When part-time hacker Daniel meets the cool, confident Julian, his world is rocked. Julian wants Daniel to be one of the volunteers that run WikiLeaks, but their partnership soon stumbles. Julian's belief that everything should be out in the open goes for personal space as well as government documents, a sentiment that doesn't sit well with Daniel. On one level, The Fifth Estate effectively explores friendship and what it means to trust someone. On another, it dissects the importance of privacy versus transparency in today's modern world. It's the seamless combination of these themes that makes the movie so captivating. Get more of my take on The Fifth Estate when you read more.

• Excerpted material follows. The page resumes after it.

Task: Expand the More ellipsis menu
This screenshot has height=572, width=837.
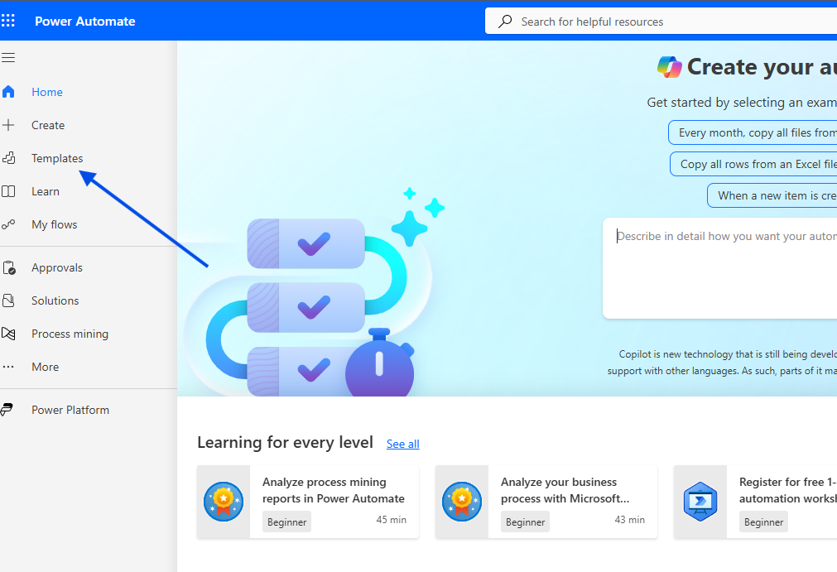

Cumberbatch slips completely into his role. He has the founder's Australian accent and shocking white hair, but it's his understated acting that is the most notable. He's wily, genuine at times, but also deceitful. He claims he wants to share information with the world, but with just a telling glance, Cumberbatch hints that what Julian really wants is to have his ego stroked. Brühl, as his counterpart, is a welcome voice of reason. As Julian starts taking more dangerous risks, it's Daniel that calls him out, and Brühl manages to play the optimistic everyman without fading into the background next to his eccentric partner.

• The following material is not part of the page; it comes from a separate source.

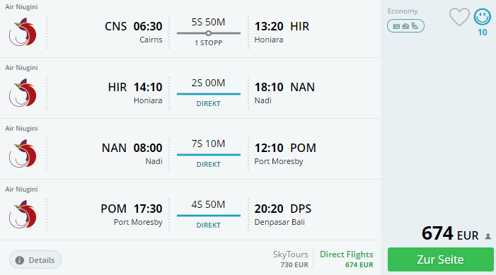
Task: Click the 7S 10M duration bar
Action: pos(209,155)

One of the most impressive aspects of The Fifth Estate has nothing at all to do with the actors. Condon uses graphics and surreal effects to represent the organization of WikiLeaks. Infinite desks are surrounded by nothingness while Julian and Daniel alternately inhabit the identical chairs. The portrayal is brilliant, and those are the images that stick with you the most — but they won't be the only thing you take away from the movie. Chances are you'll leave wanting to hear and see more of the real story behind WikiLeaks, which to me, is the mark of a great fact-based film.